Description of the task - Lines from the one containing "The height and width of the screenshot is (411, 1568)." through the final line of the data, restated word for word and free of pictures, make up the whole answer.

Available data -
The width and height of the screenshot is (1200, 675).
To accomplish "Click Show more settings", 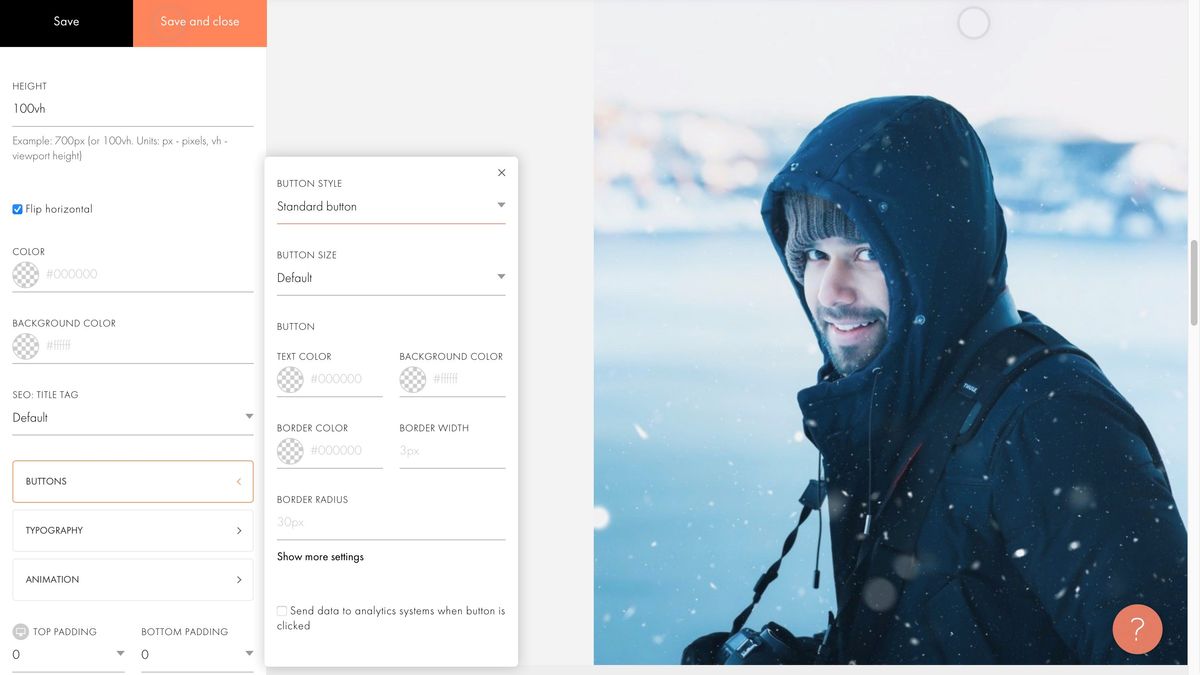I will coord(320,555).
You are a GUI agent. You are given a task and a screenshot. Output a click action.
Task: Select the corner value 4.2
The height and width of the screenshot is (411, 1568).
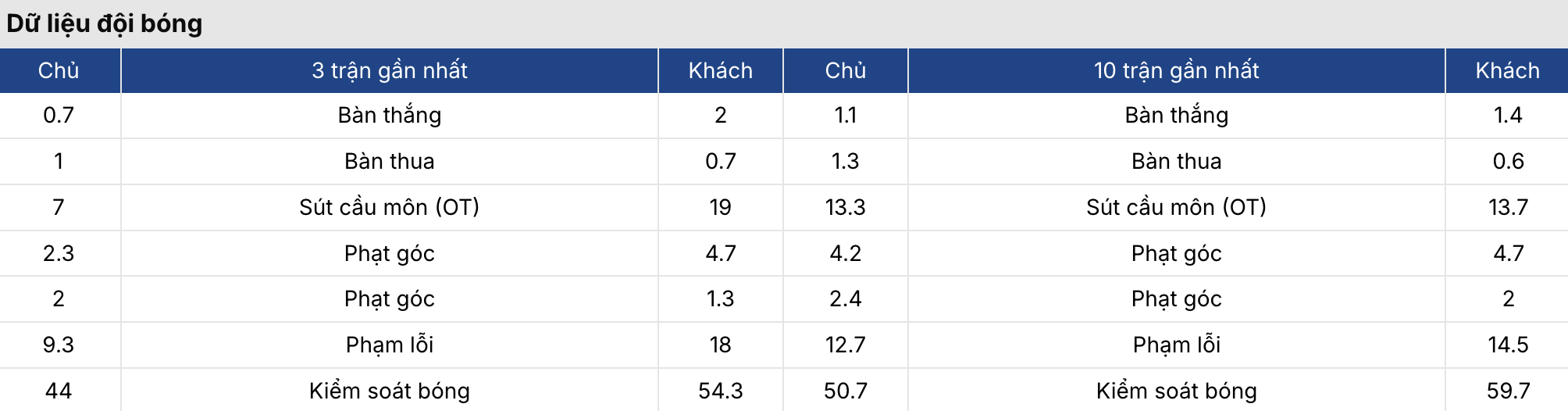[x=845, y=253]
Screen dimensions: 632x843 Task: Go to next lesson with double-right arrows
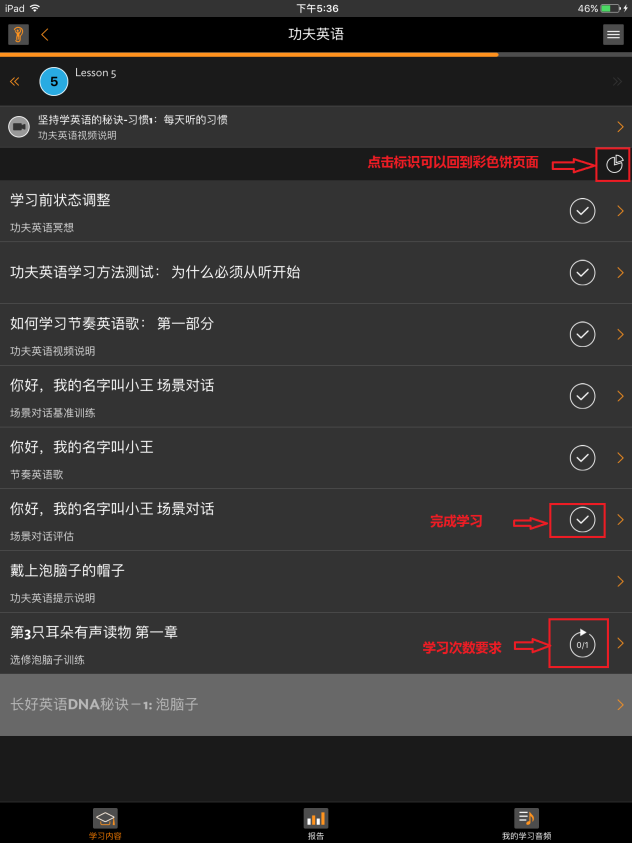point(617,82)
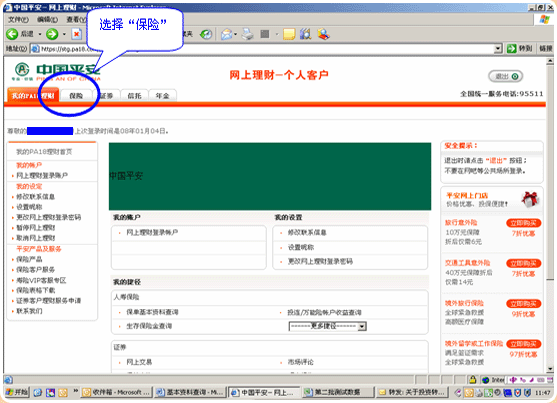The image size is (557, 403).
Task: Click the 退出 logout button
Action: pyautogui.click(x=505, y=76)
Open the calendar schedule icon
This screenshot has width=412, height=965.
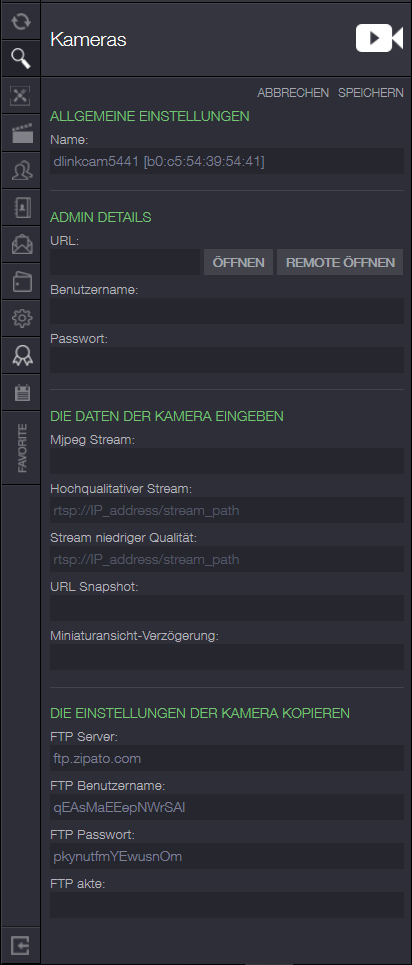click(21, 392)
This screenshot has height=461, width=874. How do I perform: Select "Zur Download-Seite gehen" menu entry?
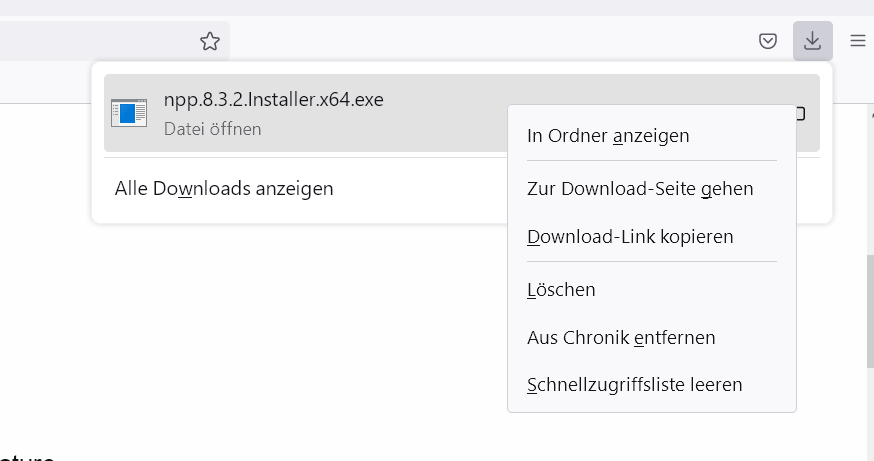point(640,188)
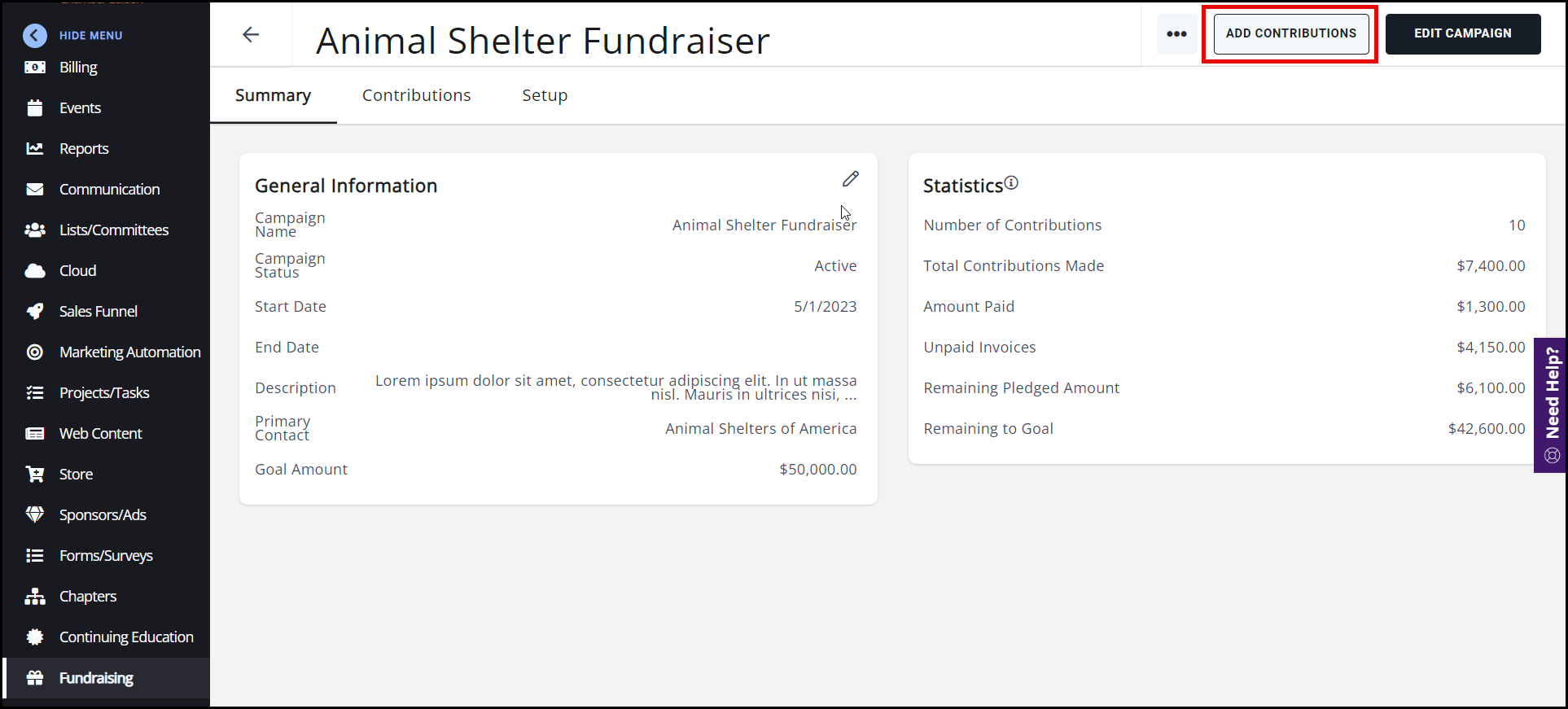
Task: Click the pencil edit icon in General Information
Action: pos(851,179)
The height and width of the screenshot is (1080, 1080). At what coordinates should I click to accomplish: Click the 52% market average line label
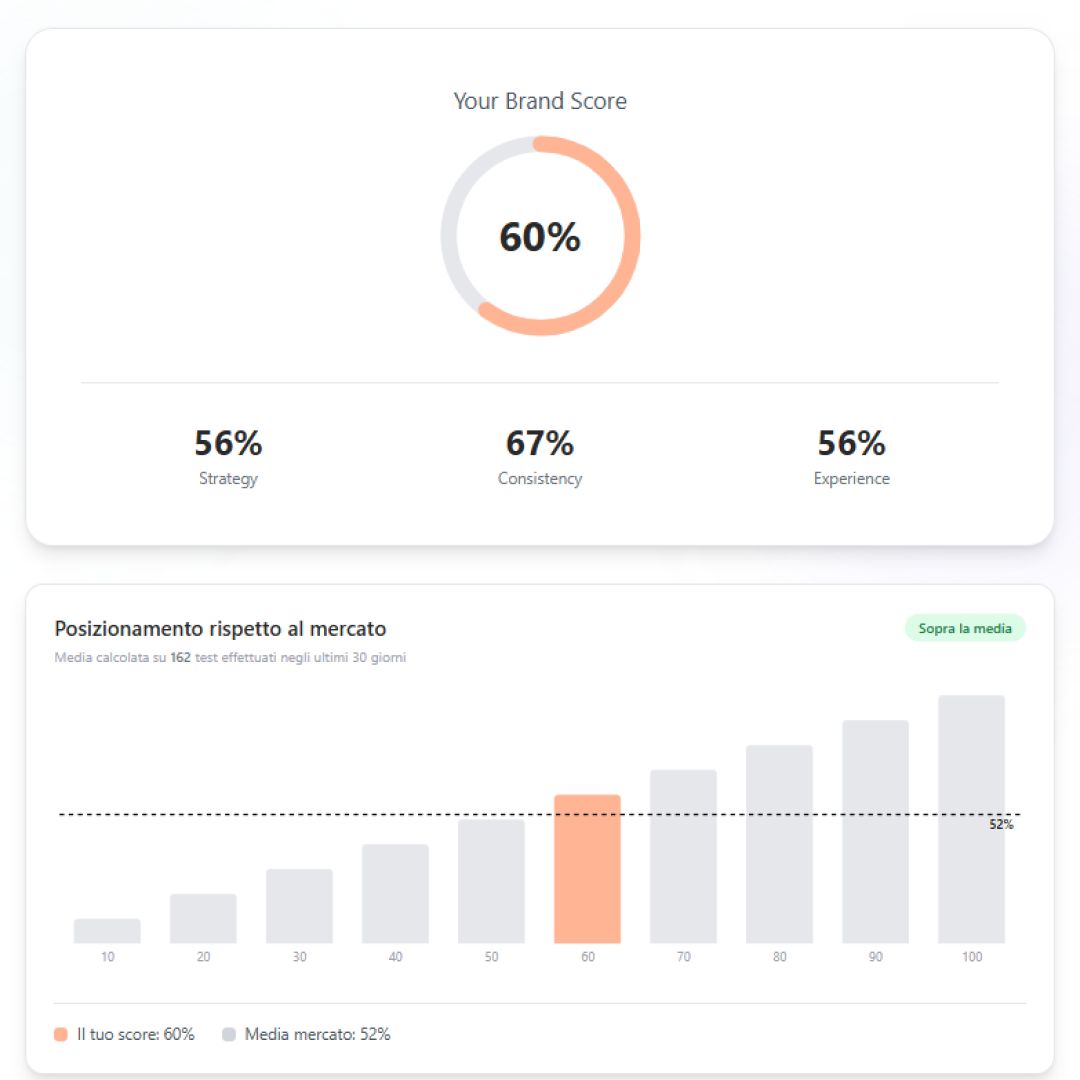click(x=1001, y=824)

Answer space -
The height and width of the screenshot is (411, 1568).
[x=845, y=253]
Screen dimensions: 632x843 Task: Go to next lesson with double-right arrows
point(617,82)
The image size is (557, 403).
Task: Click the 退出 logout button
Action: pyautogui.click(x=505, y=76)
Open the calendar schedule icon
This screenshot has width=412, height=965.
click(21, 392)
This screenshot has height=461, width=874. How do I perform: Select "Zur Download-Seite gehen" menu entry?
point(640,188)
Task: Click the pencil edit icon in General Information
Action: pos(851,179)
The height and width of the screenshot is (1080, 1080). At what coordinates should I click to accomplish: Click the 52% market average line label
click(x=1001, y=824)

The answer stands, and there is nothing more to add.